December 2025 was a landmark month not only for the entire crypto industry, but also for the global digital industry. After the decentralized platform Aster completed its experimental futures trading competition "Human vs AI: Battle for the Futures," in which 70 human traders and 30 artificial intelligence models traded in real market conditions, the question arose: are machines a threat to human crypto traders?
The final results were unexpected for some members of the community. The combined result of the human team was recorded at around −32.21% ROI, while the artificial intelligence algorithms finished the tournament with a loss of only about −4.48%. Although the individual victory went to a person under the pseudonym ProMint, who earned about $13,650, the overall statistics showed the greater stability of machine strategies.

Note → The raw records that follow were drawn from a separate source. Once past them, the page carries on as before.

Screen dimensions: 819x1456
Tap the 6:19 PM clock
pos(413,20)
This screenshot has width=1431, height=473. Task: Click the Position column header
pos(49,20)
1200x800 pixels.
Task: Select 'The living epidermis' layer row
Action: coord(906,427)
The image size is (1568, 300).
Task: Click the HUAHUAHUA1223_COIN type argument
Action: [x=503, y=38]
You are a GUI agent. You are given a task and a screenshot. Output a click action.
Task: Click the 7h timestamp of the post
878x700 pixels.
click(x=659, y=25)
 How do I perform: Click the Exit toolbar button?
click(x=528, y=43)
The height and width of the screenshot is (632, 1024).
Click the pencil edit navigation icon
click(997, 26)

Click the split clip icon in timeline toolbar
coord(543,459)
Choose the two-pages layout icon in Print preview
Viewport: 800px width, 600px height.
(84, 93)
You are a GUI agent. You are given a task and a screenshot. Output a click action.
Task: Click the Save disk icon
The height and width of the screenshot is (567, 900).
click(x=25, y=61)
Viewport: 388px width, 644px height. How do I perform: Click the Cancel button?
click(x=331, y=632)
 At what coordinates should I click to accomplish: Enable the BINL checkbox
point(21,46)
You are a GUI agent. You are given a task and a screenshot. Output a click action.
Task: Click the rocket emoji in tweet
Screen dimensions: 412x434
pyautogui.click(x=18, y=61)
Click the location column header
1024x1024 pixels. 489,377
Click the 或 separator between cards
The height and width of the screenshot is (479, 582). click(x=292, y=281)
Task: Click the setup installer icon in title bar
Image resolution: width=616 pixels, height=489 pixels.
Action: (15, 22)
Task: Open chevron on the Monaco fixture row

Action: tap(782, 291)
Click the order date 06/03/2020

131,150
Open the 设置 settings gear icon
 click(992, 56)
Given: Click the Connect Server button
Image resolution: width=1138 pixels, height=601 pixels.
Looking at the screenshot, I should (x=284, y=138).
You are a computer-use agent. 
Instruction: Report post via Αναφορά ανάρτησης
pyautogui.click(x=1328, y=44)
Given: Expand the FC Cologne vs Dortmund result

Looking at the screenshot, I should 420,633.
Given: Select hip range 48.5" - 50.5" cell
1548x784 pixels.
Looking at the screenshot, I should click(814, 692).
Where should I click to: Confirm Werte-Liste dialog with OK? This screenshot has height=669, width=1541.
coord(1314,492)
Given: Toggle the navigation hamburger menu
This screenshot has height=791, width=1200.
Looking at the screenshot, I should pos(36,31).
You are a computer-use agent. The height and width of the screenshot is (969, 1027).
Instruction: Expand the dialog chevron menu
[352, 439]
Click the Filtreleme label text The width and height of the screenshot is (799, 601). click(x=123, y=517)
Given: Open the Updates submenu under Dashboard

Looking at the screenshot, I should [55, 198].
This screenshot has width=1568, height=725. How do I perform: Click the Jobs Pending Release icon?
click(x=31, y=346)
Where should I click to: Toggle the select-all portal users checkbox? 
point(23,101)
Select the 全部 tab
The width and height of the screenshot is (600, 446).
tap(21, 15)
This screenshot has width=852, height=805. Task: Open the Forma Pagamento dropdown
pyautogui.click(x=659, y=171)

The results of individual AI models also attracted the attention of experts. In particular, Claude Sonnet 4.5 Aggressive, which showed one of the best results among bots, interested specialists. Analysts explain this by a combination of strictly defined risk management algorithms, high decision-making frequency, and a complete absence of emotional influence. The aggressive mode allowed the model to react quickly to short-term volatility, locking in profits or limiting losses without attempting to “win back” losses.
In addition, some of the AI agents were optimized specifically for futures instruments: they used statistical price movement patterns, algorithmic stop strategies, and technical indicators, while less adapted models showed worse and weaker results. This once again emphasized that even among machines, performance depends significantly not only on architecture but also on settings.
It should be noted that an important limitation of the “Human vs AI: Battle for the Futures” tournament was the rule that artificial intelligence did not have access to external networks or real-time self-learning. All decisions made by artificial intelligence were based solely on market data and technical indicators. Thus, AI did not have an information advantage over humans, which makes its relatively better result even more indicative in terms of the effectiveness of algorithmic strategies.
For human traders, psychology became a key factor. Some participants acted in a high-risk mode, trying to quickly outrun the algorithms, which led to a series of impulsive decisions and accumulated losses. Fear of loss and the desire to “catch up” became typical pitfalls for humans.
Experts note that individual traders who adhered to a conservative strategy and disciplined risk control were able to show positive financial results. This, in turn, indicates that human trading remains relevant but requires a rethinking of approaches in an environment where artificial intelligence is increasingly setting the standards for trading efficiency.